In just a couple of weeks NCTQ will be releasing an updated set of ratings for graduate and alternative route teacher prep programs. These results are made all the more interesting by the release yesterday of some timely and promising data finding that programs are indeed making positive changes to improve the quality of their preparation.
The focus of a new CALDER working paper from economists Dan Goldhaber (of the University of Washington) and Cory Koedel (University of Missouri-Columbia) is actually on an ineffectual experiment they conducted in 2013, about a month after the first set of NCTQ ratings were released. That experiment involved reaching out to a subset of programs NCTQ had just rated, making suggestions on how they might improve their ratings. Given the intense animosity toward the ratings at the time of the first release, it wasn't all that surprising that most programs responded with "thanks, but no thanks"--and some not nearly so politely.
What we find more interesting and indeed exciting is a broader finding from their work, having little to do with the experiment. They find substantive early movement in the right direction among the full set of programs. Between 2013 and 2016, elementary programs were nearly twice as likely to make a change that led to an improved rating as one that hurt their rating.
Not only is there movement in a positive direction, the nature of the scoring changes also appear promising. Given that most of the changes were improvements of a point or so on our four point scale--as opposed to what would be suspiciously large jumps had programs leaped from a 0 to a high score of 4 in a few short years--programs appear to be making legitimate progress.

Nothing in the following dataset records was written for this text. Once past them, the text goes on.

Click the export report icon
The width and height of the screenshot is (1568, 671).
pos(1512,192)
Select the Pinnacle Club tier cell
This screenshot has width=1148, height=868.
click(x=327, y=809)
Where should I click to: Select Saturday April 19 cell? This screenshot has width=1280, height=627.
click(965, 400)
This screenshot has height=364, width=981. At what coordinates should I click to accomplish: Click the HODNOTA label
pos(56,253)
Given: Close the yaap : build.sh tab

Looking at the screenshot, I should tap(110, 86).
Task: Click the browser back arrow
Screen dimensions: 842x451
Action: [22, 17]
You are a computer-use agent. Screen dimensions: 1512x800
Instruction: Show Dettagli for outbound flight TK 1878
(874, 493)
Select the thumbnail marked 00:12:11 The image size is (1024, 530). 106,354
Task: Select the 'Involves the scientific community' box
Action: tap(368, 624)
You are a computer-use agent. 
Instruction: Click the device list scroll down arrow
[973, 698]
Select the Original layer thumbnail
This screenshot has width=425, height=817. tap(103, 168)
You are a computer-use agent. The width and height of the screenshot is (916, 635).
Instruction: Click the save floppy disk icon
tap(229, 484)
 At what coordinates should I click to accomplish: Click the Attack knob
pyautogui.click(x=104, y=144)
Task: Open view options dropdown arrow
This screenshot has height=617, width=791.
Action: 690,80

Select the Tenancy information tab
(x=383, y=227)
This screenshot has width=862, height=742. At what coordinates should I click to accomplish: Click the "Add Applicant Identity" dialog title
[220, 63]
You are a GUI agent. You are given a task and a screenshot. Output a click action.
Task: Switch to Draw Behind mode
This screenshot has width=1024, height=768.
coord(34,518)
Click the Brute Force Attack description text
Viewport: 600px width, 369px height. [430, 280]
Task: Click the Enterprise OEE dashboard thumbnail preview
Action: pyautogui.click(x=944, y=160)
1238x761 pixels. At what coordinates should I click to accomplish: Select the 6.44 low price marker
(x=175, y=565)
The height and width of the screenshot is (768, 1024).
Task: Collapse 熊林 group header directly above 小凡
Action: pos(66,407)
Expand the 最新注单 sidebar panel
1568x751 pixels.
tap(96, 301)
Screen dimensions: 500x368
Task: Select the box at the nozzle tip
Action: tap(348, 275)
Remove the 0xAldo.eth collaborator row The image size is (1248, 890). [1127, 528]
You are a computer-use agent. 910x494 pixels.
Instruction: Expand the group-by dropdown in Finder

This study provides external confirmation of what we are finding. We find big gains in the number of programs delivering scientifically based instruction in early reading, a 33 percent increase since 2013 in the number of programs now meeting our reading standard.
At the outset of producing the Teacher Prep Review, a lot of skeptics warned us that institutions would never respond to our ratings. Certainly that is what the outcome of other reform efforts would have you predict. Large scale, much more costly efforts that were undertaken by the federal government, state governments, private foundations, and the field of teacher education itself (e.g. The Holmes Group, CAEP's struggle to raise standards) have all come up empty to date.
These data provide the first piece of evidence that programs--faced with the right incentives and, to be honest, disincentives--may be willing to change.
Of course, because these results were not part of the actual experiment, they do not provide evidence of causality. Still, NCTQ has been at the forefront, particularly pushing on programs to deliver evidence-based reading instruction. We have also taken the lead in pushing states for over a decade to raise their standards for program approval, which resulted in a number of states insisting that their programs become more selective. While we cannot definitively assert that we caused these improvements, we think it is highly likely that the Teacher Prep Review played a substantial role in moving the ball yards--not inches--toward the goal.
Our inspiration for the Teacher Prep Review remains Abraham Flexner who in 1910 rated the nation's medical schools, helping to precipitate dramatic improvements in how doctors were trained. Flexner understood the importance of providing actionable, measurable indicators of performance at the level where decisions get made. Those principles are just as true for teacher preparation as they are for medicine.
In addition to this progress, we can also report that we've learned a lot over these past five years, becoming more responsive to programs' legitimate criticisms over how our process has played out in the past. We are now looking forward to the next five years, accelerating our progress under our shared commitment to giving future teachers the best start possible.